If state officials have their way, the California Medical Marijuana Identification Card (MMIC) program will disappear.
The cards are not mentioned in recent proposed state regulations for the medical pot industry, and legislation put forth by the office of Gov. Jerry Brown would end the documents. “There is currently a legislative proposal that would delete the requirement for state-issued medicinal ID cards,” according to an email from the California Department of Public Health, which overseas the MMIC program.
The IDs were prized by some medical marijuana patients, particularly older ones who did not want any doubt about their status if they were stopped by cops. Leading marijuana attorney Bruce Margolin told L.A. Weekly previously that the cards were like cop kryptonite, able to fend off most police inquiries about marijuana possession.
But a fact sheet on the governor's legislation says that eight out of 10 medical patients forego the cards, which cost $153 in L.A. County, in favor of a piece of paper known as the doctor's recommendation.
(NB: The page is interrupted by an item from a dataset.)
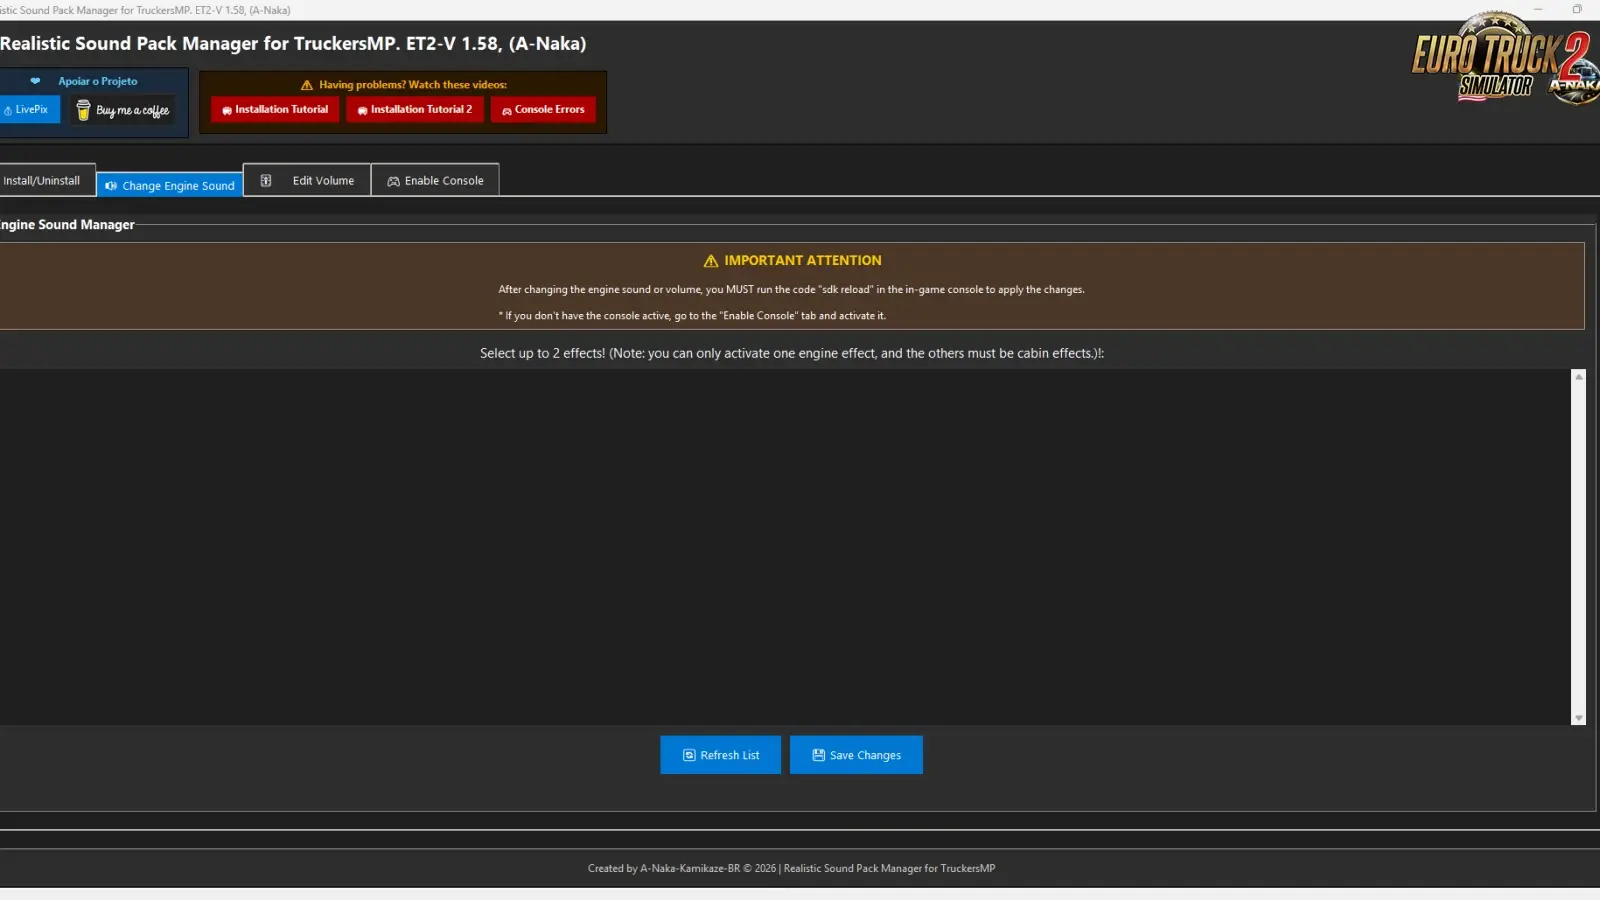Click the scrollbar down arrow in effects list
Image resolution: width=1600 pixels, height=900 pixels.
1579,718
And Proposition 64, passed by statewide voters in November, says that anyone 21 or older can possess up to one ounce of weed without fear of arrest. “Proposition 64 changes the ballgame in that regard,” says Dale Gieringer, state coordinator of California NORML.
Gieringer says a doctor's recommendation is sufficient to get a tax break for medical marijuana that went into effect following recreational legalization. (UPDATE, May 22: Gierenger says he's “no longer sure” that a doctor's recommendation will be sufficient for the tax break if IDs are phased out. The governor's recommendations for medical pot regulation say that a patient must present “his or her card issued under physician’s recommendation” in order to receive the discount.)
While the MMICs are state-backed, they're issued by county governments. In Los Angeles County, patients who applied for the IDs, which include a photo, had seen months-long waits to get them in years past. “It was totally inconvenient to get an ID card in L.A. County,” Gieringer says.
Today the L.A. County Department of Public Health says the wait time for an appointment to apply for a card is two days and that “card issuance can take up to 30 days” after that, “depending on when the doctor verifies,” according to an email from the department.
Proposed regulations for the medical marijuana industry, which would still have to be reconciled with gubernatorial legislation to merge medical and recreational rules, could have state officials tracking the purchases of patients. The proposed rules would create “patient identification numbers.” The fact sheet on the consolidation language notes that the current MMICs “contain no identifying information other than a photo and the name of the county from which it was obtained.”
The legislation would still allow counties to issue their own medical ID cards if they so desire, according to the fact sheet. Attorney Aaron Herzberg, a partner at marijuana real estate firm CalCann Holdings, Inc., thinks the end of state-issued cards will be welcome by most medical customers.
“It's so easy to get a doctor's recommendation — why go to the expense of getting a card,” he says. “Doctor's recommendations have become the standard.”